Stored data:
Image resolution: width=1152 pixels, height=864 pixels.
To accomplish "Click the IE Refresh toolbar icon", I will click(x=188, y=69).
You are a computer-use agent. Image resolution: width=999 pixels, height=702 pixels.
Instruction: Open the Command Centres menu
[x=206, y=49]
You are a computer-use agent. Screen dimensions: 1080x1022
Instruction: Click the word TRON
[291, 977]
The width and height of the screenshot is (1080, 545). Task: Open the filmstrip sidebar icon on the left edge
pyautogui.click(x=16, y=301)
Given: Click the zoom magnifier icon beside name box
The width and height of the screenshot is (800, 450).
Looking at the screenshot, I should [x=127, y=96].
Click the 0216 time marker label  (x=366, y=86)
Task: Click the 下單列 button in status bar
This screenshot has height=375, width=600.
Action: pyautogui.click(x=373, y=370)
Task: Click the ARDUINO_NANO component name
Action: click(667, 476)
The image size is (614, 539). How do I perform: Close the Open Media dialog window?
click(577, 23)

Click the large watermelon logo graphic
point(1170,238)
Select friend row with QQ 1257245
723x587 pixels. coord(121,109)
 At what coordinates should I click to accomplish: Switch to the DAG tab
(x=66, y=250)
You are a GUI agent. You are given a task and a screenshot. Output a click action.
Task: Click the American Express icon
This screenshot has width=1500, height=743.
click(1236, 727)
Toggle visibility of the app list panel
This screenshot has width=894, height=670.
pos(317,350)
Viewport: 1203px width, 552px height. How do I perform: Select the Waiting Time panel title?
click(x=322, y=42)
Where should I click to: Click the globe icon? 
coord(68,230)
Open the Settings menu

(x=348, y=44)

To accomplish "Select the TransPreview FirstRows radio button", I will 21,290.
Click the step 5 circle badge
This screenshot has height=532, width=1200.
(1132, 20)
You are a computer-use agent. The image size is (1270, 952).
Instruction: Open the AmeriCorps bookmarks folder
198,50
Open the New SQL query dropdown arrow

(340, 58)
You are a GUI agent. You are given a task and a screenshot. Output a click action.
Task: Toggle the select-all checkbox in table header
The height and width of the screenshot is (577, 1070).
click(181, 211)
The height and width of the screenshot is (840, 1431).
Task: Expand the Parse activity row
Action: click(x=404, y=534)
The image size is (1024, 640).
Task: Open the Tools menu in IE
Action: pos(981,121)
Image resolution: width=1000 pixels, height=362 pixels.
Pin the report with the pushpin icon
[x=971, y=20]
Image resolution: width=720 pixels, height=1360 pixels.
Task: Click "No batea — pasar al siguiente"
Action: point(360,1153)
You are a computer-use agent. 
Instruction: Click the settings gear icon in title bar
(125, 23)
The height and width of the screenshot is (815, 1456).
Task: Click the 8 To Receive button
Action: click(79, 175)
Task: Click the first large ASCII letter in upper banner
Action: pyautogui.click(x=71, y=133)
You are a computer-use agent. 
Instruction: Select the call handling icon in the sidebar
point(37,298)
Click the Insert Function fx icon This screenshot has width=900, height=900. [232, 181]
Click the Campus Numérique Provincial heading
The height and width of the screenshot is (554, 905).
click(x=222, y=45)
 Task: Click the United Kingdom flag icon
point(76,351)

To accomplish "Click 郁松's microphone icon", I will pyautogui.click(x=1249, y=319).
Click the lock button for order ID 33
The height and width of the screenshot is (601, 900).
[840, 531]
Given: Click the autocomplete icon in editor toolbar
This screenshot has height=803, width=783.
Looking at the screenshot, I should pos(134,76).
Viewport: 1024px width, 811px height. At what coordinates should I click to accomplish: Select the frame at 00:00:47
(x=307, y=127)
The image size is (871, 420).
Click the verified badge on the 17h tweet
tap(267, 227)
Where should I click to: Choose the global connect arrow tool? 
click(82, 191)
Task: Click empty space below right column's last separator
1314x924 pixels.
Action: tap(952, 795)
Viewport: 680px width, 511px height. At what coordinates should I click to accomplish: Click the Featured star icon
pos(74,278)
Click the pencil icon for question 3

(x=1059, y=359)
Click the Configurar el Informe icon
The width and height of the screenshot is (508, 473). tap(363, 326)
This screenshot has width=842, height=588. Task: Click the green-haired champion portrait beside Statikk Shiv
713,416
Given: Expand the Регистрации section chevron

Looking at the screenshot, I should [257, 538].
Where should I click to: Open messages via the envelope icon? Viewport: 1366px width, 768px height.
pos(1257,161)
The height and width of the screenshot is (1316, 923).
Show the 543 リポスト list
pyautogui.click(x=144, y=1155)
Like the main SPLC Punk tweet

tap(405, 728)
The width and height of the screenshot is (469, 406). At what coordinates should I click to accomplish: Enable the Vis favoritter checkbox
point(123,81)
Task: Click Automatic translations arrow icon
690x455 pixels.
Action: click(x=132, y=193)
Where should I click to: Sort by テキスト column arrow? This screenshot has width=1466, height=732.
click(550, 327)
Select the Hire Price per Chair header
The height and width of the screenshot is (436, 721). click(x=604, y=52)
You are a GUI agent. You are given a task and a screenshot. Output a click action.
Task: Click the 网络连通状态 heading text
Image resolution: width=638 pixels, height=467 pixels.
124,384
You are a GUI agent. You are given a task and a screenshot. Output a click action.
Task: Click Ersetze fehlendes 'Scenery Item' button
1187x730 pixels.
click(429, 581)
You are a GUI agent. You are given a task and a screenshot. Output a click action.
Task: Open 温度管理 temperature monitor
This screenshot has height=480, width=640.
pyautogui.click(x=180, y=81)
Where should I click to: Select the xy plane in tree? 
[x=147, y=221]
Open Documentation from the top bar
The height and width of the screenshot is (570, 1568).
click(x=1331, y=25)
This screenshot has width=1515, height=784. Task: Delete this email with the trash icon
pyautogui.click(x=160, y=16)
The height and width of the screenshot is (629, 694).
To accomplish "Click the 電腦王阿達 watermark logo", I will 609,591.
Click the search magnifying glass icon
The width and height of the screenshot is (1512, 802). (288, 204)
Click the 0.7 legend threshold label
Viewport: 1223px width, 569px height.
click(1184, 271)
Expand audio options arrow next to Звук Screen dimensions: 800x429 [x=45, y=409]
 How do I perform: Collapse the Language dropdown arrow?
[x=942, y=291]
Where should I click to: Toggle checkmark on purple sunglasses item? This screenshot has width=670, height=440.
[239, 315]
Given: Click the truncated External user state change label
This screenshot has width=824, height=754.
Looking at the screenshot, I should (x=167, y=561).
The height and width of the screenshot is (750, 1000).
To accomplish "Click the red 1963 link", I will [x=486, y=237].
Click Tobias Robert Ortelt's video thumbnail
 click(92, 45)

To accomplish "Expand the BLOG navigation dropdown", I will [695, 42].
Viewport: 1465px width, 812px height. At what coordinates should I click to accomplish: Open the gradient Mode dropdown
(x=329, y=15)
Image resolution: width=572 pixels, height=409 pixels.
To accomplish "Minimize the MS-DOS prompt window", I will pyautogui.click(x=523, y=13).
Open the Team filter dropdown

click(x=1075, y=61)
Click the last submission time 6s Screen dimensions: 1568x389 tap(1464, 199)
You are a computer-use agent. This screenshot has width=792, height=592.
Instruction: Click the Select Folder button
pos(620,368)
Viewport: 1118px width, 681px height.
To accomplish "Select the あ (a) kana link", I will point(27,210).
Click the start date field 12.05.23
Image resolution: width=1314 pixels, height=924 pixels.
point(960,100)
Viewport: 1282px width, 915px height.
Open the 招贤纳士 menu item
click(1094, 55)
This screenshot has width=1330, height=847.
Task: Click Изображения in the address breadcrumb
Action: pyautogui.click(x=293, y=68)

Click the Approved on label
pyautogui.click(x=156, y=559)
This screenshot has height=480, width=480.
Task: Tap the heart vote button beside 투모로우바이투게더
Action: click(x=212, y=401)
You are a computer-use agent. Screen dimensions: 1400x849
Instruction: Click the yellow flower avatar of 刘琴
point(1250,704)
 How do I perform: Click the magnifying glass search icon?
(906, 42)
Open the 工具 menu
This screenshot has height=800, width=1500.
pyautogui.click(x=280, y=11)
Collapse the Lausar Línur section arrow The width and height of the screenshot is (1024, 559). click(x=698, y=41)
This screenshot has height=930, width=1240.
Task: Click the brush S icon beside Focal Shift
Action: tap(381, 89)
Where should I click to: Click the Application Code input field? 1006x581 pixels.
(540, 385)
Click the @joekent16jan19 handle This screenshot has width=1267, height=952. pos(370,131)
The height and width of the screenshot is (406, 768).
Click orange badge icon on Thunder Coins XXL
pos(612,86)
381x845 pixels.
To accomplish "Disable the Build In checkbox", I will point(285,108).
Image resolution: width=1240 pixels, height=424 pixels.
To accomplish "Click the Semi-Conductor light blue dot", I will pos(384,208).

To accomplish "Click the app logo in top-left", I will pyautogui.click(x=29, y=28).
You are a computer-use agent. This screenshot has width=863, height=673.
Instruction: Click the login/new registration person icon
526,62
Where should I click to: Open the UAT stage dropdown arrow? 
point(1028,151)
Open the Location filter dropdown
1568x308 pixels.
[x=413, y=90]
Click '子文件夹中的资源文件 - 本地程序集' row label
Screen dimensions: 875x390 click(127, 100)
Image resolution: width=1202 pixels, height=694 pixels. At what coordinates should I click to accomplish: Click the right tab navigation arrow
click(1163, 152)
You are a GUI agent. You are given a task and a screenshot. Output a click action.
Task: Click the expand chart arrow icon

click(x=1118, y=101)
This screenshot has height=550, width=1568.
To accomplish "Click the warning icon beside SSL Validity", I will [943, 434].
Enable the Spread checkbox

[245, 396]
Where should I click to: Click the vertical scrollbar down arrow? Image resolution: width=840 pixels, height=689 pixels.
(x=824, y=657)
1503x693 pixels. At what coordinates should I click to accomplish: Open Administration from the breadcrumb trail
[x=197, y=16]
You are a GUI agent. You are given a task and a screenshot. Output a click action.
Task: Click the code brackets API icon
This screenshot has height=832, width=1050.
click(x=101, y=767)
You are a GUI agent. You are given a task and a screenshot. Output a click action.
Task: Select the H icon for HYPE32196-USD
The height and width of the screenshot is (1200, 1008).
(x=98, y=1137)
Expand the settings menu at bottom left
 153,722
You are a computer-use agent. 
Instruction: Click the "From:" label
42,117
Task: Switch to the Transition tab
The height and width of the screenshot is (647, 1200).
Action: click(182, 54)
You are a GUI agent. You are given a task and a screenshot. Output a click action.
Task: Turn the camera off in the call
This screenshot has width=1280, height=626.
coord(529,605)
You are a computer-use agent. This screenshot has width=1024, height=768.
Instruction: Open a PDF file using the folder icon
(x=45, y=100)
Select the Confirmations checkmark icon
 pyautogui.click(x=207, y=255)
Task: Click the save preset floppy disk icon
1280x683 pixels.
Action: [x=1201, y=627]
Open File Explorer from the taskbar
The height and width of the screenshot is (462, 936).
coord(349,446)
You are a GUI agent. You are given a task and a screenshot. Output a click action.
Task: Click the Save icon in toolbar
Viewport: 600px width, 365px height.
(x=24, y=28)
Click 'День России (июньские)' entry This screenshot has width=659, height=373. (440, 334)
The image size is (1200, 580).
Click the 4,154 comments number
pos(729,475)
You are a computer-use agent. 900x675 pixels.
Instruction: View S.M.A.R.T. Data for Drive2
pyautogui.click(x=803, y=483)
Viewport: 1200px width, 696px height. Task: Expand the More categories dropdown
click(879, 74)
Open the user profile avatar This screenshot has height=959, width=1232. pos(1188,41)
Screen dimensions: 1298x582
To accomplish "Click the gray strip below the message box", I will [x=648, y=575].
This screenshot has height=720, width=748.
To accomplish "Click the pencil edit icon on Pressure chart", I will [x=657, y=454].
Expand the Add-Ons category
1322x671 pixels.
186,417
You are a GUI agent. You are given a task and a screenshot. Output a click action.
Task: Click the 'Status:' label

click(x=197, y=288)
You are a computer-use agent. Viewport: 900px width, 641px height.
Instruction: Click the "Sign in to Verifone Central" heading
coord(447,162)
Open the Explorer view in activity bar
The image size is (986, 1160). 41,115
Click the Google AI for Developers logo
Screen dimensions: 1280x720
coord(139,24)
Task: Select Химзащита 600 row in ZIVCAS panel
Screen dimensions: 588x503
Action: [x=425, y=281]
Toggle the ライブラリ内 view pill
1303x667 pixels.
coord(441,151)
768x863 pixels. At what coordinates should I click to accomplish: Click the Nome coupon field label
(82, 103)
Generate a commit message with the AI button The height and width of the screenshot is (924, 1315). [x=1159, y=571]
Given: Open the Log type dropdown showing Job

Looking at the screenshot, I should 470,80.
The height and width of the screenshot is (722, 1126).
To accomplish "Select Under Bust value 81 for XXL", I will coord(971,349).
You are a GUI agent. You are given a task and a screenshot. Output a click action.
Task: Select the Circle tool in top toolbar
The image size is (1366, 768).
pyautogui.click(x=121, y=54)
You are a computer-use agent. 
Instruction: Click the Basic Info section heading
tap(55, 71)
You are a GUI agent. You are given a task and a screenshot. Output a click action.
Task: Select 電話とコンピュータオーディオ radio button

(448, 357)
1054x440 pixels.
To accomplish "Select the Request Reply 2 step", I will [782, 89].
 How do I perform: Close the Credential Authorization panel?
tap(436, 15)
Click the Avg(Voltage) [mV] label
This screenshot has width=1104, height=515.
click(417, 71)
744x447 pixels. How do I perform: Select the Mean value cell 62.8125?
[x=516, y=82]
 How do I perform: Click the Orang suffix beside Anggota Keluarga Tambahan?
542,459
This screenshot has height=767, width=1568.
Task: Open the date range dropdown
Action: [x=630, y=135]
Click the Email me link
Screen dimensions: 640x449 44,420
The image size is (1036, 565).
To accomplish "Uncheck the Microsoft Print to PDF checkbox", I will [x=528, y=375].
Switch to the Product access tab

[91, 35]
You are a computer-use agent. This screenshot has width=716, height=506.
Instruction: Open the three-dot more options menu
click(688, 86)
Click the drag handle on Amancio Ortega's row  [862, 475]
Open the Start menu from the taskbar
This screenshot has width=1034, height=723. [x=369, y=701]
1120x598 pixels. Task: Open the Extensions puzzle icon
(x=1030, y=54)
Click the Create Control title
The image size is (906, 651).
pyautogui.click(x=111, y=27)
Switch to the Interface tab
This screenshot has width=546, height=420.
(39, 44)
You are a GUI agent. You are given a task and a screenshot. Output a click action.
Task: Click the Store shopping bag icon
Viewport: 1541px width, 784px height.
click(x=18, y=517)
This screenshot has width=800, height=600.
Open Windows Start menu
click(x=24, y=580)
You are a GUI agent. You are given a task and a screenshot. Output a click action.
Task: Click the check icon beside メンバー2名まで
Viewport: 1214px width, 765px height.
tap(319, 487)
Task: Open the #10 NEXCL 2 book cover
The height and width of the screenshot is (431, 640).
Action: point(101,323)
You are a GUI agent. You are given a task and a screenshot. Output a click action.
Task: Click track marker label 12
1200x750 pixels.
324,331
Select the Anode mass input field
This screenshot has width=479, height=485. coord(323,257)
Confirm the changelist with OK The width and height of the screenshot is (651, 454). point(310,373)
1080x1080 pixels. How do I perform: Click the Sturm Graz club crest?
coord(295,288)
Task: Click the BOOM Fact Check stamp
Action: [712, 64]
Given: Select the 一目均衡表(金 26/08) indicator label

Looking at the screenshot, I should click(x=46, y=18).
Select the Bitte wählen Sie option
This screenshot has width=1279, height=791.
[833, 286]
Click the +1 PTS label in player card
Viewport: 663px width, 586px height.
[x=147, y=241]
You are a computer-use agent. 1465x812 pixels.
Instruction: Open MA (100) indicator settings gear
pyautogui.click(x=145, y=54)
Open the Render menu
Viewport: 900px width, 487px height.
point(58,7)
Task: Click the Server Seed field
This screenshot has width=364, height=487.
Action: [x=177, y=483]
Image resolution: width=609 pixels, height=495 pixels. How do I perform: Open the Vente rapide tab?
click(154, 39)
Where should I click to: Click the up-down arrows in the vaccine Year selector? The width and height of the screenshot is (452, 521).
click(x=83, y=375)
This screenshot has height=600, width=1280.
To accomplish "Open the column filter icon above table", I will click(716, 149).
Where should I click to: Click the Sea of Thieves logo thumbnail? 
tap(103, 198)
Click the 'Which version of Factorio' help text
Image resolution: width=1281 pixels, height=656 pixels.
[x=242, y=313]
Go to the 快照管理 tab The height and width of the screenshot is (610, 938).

### [WHAT THE TASK REQUIRES]
Scan the lines above for "toolbar", then copy every one that has it.

### [OUTPUT BELOW]
To accomplish "Click the IE Refresh toolbar icon", I will click(x=188, y=69).
Given: Click the autocomplete icon in editor toolbar
Task: Click the Save icon in toolbar
Task: Select the Circle tool in top toolbar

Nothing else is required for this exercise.